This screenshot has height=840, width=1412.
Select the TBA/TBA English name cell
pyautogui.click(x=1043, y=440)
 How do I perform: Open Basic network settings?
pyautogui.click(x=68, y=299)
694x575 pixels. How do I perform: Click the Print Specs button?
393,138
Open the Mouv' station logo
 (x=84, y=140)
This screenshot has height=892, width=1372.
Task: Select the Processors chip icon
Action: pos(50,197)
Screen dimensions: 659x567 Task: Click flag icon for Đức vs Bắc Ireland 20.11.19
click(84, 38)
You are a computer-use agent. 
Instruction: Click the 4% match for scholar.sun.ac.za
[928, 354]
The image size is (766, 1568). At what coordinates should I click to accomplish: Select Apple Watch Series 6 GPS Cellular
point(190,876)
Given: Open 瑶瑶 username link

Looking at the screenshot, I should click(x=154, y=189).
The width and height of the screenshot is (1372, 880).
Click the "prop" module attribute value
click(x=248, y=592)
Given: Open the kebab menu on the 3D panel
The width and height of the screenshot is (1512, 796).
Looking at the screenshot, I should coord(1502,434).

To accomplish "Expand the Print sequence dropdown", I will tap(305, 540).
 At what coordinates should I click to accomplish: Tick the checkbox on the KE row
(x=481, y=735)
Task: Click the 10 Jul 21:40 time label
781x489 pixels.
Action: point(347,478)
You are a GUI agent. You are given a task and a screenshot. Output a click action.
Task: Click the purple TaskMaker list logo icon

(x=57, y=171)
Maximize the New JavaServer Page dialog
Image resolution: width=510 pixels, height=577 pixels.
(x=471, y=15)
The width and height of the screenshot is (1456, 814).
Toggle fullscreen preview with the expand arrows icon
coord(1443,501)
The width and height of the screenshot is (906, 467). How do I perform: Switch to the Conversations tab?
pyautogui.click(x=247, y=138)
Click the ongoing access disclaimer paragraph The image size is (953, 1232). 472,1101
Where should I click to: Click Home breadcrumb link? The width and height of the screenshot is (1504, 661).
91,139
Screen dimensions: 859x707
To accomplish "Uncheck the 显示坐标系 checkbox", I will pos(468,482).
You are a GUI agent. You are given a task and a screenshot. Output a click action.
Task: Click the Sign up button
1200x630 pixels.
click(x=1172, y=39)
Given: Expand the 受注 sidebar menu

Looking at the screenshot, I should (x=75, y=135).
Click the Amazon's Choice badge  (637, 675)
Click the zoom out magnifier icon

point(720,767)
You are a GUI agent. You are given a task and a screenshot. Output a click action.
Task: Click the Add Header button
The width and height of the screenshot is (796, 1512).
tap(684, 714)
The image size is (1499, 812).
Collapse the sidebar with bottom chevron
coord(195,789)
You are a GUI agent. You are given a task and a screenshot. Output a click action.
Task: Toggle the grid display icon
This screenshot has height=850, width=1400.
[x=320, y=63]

> **Exercise details**
Starting at the line that contains "will tap(305, 540)." and stopping after the line that contains "Action: point(347,478)", rewrite those lines in full, requests included. Multiply every click coordinate in the answers by 1.1 and round to whole numbers, with halves rounded up, while leaving all numbers in the requests unchanged.

> **Full answer**
To accomplish "Expand the Print sequence dropdown", I will tap(336, 594).
 At what coordinates should I click to accomplish: Tick the checkbox on the KE row
(x=529, y=809)
Task: Click the 10 Jul 21:40 time label
781x489 pixels.
Action: point(382,526)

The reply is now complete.